Data items:
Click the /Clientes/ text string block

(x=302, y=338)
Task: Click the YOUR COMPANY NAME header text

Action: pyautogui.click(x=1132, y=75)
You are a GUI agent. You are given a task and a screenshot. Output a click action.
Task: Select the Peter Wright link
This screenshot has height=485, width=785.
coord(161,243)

INSTRUCTIONS TO FOLLOW -> An exact copy is needed of the closing lines of the entries above, counting from the one that contains "Task: Select the Peter Wright link" and including it and the last.

REPLY TO THE TASK ->
Task: Select the Peter Wright link
This screenshot has height=485, width=785.
coord(161,243)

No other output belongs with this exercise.